Retrospective Study of Gemcitabine Based Chemotherapy for Unresectable or Recurrent Esophagus Squamous Cell Carcinoma Refractory to First Line Chemotherapy

  • Wang, Mei (Oncology Department, Changhai hospital) ;
  • Gu, Jun (Gastroenterology Department, No 123 Hospital) ;
  • Wang, Hai-Xing (Oncology Department, Changhai hospital) ;
  • Wu, Mei-Hong (Oncology Department, Changhai hospital) ;
  • Li, Yong-Mei (Oncology Department, Changhai hospital) ;
  • Wang, Ya-Jie (Oncology Department, Changhai hospital)

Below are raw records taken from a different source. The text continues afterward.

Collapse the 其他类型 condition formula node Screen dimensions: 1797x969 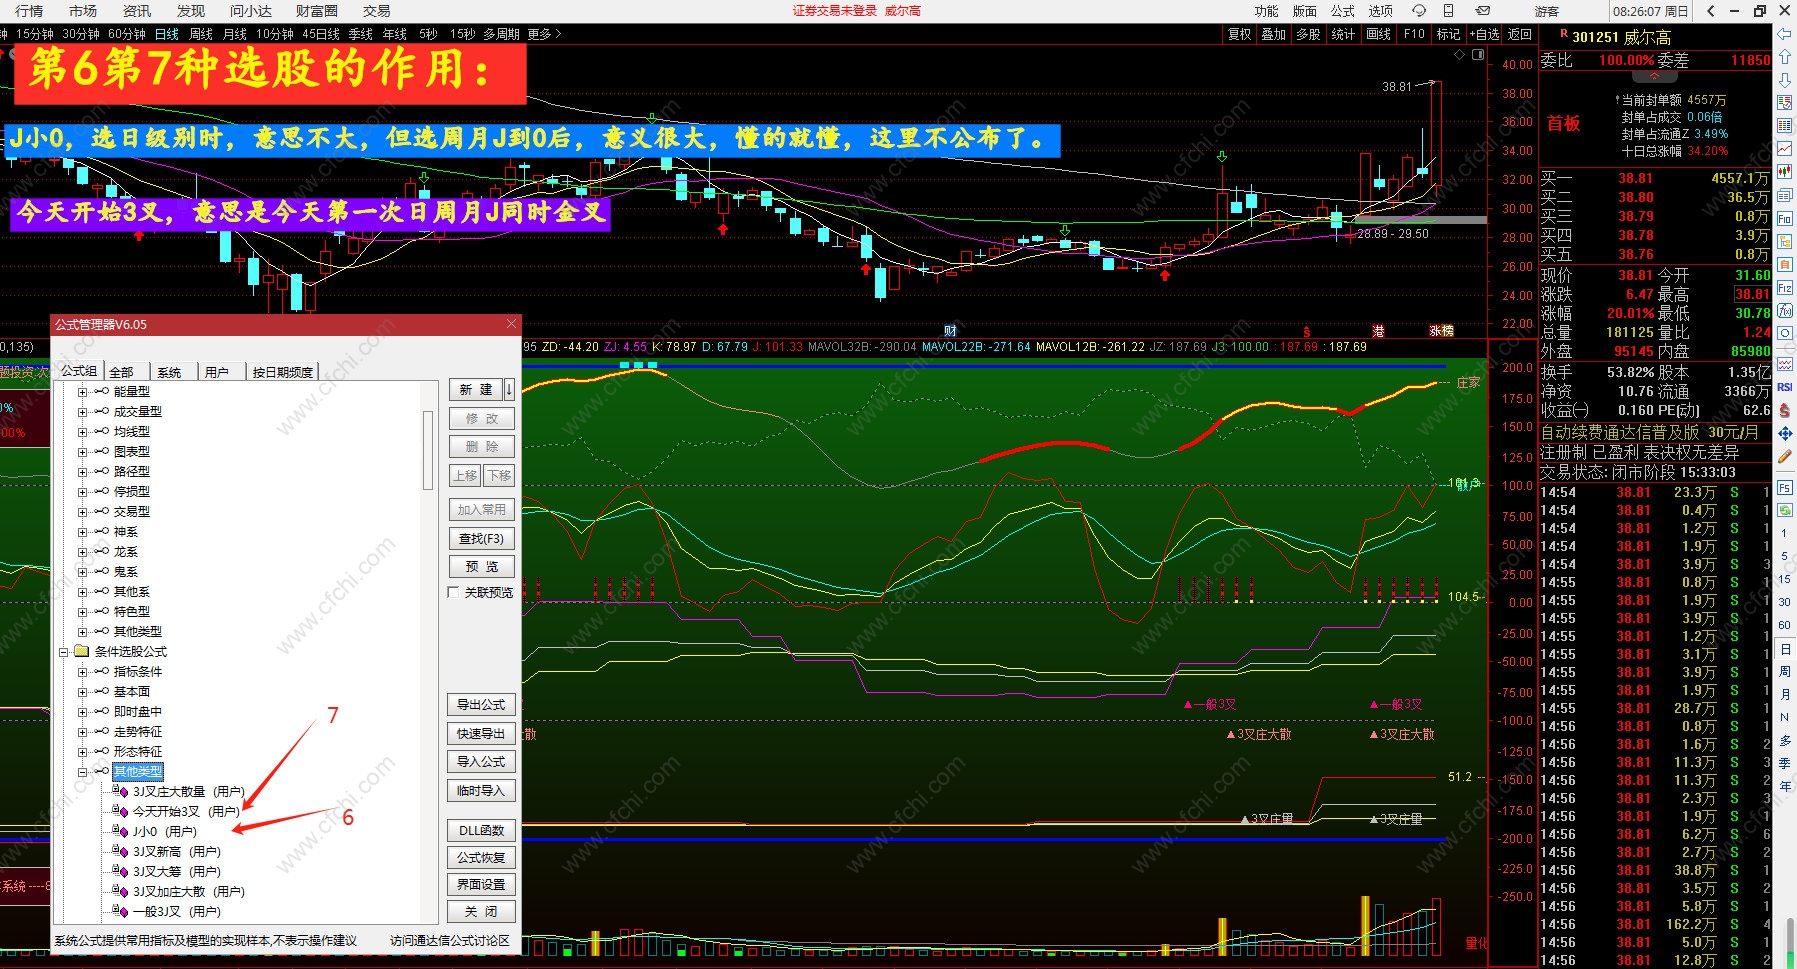pos(83,772)
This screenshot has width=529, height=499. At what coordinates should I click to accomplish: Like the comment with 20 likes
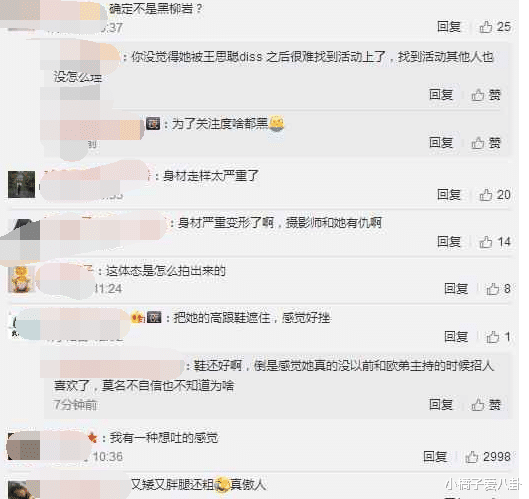click(495, 195)
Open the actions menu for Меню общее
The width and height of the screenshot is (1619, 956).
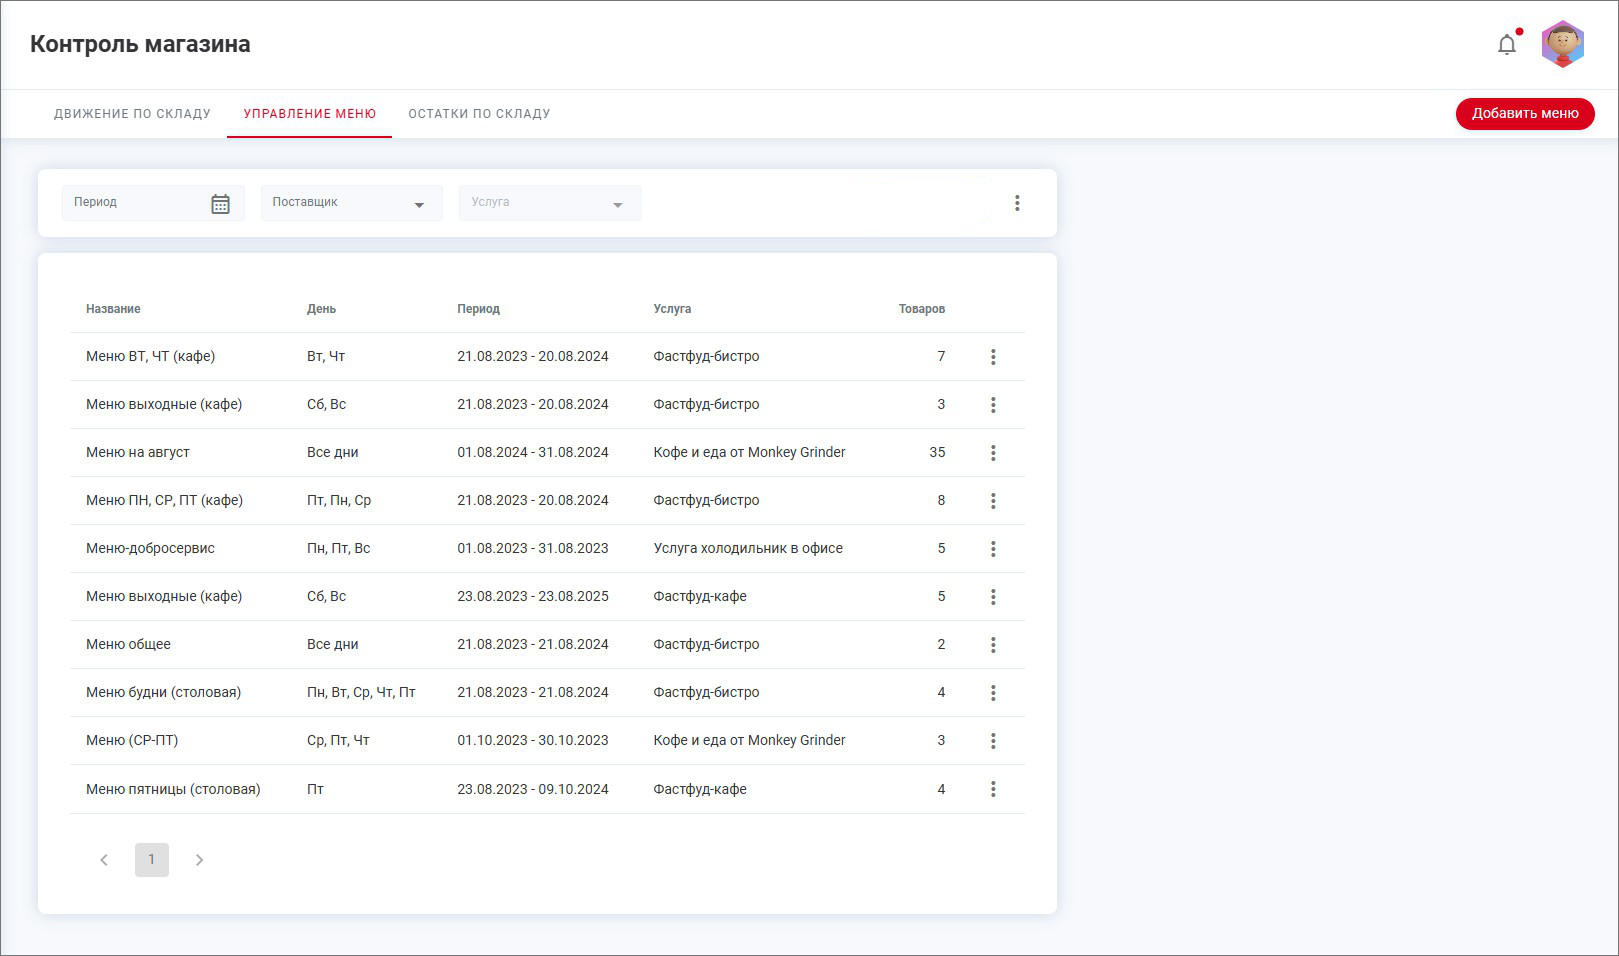(993, 645)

  • Published : 2012.08.31


Purpose: To investigate the efficacy and toxicity of a combination of gemcitabine with nedaplatin (GN) or cisplatin (GC) for patients with unresectable or recurrent esophagus squamous cell carcinoma. Methods: Gemcitabine was administered at 1 g/m2 intravenously on days 1 and 8; and nedaplatin or cisplatin were administered at 80 mg/m2 intravenously on day 1. We analyzed the response rate, overall survival time, progression-free survival time, and toxicity in 21 patients treated with GN and 27 patients treated with GC. Results: In patients treated with gemcitabine plus nedaplatin, the ORR was 47.6%, the median progression-free survival time was 4.1 months, and the median survival time was 9.3 months. In patients treated with gemcitabine plus cisplatin, the ORR was 48.2%, the median progression-free survival time was 3.9 months, and the median survival time was 9.1 months, respectively. There were no statistically significant differences in ORR, PFS and OS between the two groups. In both, the most commonly observed toxicities were thrombocytopenia and fatigue. Nausea and vomiting was more frequent in the GC group than in the GN group. Conclusion: Gemcitabine based chemotherapy was effective and tolerable for patients with unresectable or recurrent esophagus squamous cell carcinoma refractory to first line chemotherapy.